_Written problem_:
Repeat the rows verbatim, starting with the line that contains "Open the settings gear with Czech flag" and going on through the line that contains "Click the back".
BEGIN Material supplied
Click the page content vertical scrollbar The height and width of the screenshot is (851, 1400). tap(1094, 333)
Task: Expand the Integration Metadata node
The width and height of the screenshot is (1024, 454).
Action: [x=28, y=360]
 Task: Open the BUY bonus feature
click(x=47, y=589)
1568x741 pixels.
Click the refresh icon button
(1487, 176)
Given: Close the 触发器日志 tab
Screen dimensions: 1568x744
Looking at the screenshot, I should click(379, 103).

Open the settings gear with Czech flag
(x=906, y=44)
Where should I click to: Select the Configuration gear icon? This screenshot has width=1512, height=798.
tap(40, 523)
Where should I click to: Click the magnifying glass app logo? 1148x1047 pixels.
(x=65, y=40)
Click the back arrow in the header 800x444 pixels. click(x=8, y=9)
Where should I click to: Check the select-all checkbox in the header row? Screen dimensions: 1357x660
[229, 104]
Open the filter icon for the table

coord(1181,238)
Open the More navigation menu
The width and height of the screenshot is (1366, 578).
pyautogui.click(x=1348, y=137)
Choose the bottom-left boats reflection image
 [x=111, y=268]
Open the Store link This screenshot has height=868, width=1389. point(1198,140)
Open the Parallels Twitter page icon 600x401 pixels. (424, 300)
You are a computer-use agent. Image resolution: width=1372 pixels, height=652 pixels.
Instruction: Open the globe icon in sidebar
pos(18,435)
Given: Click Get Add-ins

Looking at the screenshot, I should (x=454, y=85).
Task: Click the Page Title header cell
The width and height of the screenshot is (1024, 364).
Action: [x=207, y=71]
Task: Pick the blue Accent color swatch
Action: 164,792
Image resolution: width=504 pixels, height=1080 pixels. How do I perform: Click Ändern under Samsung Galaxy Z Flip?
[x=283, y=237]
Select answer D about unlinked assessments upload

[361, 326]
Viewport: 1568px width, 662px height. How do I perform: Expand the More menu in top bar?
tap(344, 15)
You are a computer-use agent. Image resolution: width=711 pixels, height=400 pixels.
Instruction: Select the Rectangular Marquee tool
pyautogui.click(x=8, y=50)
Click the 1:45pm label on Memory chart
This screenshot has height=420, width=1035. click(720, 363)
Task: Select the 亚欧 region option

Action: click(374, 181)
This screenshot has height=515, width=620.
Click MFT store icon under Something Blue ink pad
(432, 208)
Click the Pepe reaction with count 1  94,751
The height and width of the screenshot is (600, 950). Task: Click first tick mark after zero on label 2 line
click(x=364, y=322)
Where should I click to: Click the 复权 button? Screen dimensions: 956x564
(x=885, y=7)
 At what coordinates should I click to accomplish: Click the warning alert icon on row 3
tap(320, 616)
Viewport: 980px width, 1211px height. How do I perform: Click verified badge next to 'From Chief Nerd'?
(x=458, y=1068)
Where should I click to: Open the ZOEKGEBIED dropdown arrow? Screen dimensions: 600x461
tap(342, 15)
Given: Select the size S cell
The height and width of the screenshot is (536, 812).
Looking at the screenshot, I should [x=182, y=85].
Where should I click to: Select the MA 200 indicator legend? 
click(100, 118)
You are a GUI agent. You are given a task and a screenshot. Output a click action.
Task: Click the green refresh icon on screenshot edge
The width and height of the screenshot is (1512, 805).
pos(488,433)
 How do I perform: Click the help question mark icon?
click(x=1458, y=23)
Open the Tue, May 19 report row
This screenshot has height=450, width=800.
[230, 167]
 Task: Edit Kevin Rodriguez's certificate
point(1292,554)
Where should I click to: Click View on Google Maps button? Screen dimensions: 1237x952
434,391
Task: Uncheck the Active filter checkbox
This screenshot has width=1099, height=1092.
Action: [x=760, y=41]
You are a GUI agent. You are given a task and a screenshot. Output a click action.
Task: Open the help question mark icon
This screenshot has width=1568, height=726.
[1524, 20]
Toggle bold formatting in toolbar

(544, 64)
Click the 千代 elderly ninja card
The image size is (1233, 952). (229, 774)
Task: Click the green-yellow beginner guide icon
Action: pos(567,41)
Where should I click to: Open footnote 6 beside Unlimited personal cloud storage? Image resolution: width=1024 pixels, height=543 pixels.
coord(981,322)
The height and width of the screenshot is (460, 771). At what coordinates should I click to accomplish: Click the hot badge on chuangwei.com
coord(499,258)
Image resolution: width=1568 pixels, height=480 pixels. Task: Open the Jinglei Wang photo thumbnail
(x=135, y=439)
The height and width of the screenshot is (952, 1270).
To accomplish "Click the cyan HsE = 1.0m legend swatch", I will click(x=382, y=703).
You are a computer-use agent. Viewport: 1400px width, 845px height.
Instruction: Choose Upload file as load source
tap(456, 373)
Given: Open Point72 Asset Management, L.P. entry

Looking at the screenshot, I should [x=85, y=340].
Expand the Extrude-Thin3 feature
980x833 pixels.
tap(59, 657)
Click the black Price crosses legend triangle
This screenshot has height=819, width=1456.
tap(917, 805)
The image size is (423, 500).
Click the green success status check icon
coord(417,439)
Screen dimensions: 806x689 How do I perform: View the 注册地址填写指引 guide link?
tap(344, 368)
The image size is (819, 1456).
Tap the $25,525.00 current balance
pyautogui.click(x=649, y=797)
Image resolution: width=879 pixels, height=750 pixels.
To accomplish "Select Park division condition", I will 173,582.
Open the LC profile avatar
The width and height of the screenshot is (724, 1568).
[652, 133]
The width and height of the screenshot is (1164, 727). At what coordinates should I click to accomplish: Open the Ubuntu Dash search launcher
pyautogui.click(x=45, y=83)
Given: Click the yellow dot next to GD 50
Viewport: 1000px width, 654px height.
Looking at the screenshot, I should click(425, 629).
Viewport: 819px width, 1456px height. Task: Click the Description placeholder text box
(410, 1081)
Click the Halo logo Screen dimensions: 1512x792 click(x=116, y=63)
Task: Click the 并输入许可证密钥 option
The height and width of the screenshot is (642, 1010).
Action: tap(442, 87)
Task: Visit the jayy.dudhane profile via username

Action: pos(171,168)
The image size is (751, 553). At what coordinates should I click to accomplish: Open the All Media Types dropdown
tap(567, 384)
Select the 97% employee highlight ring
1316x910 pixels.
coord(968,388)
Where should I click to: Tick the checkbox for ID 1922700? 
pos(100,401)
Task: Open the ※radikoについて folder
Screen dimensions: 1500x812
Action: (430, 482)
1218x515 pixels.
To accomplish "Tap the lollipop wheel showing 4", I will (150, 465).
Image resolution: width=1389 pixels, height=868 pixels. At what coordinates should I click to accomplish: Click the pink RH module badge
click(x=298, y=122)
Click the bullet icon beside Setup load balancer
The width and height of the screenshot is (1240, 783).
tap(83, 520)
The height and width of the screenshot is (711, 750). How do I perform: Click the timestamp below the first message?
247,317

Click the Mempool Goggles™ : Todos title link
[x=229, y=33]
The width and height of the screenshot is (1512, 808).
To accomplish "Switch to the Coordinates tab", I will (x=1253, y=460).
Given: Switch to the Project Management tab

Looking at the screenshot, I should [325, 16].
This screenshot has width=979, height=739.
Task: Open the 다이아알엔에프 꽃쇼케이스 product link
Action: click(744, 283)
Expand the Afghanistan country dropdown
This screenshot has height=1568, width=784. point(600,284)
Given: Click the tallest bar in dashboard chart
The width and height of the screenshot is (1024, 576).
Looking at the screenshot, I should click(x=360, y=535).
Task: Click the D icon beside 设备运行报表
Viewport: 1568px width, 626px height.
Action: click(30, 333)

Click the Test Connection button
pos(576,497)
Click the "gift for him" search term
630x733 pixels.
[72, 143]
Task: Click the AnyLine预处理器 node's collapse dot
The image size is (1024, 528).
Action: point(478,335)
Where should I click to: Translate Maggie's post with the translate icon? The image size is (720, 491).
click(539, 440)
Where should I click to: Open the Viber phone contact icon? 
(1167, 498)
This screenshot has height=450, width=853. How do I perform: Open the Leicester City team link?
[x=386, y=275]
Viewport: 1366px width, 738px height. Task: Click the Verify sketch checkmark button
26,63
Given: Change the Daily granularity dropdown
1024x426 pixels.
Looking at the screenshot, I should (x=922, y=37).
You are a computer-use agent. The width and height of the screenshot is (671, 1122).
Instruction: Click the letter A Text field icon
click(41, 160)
END Material supplied
_Response to the task_:
Open the settings gear with Czech flag
(x=906, y=44)
Where should I click to: Select the Configuration gear icon? This screenshot has width=1512, height=798.
tap(40, 523)
Where should I click to: Click the magnifying glass app logo? 1148x1047 pixels.
(x=65, y=40)
Click the back arrow in the header 800x444 pixels. click(x=8, y=9)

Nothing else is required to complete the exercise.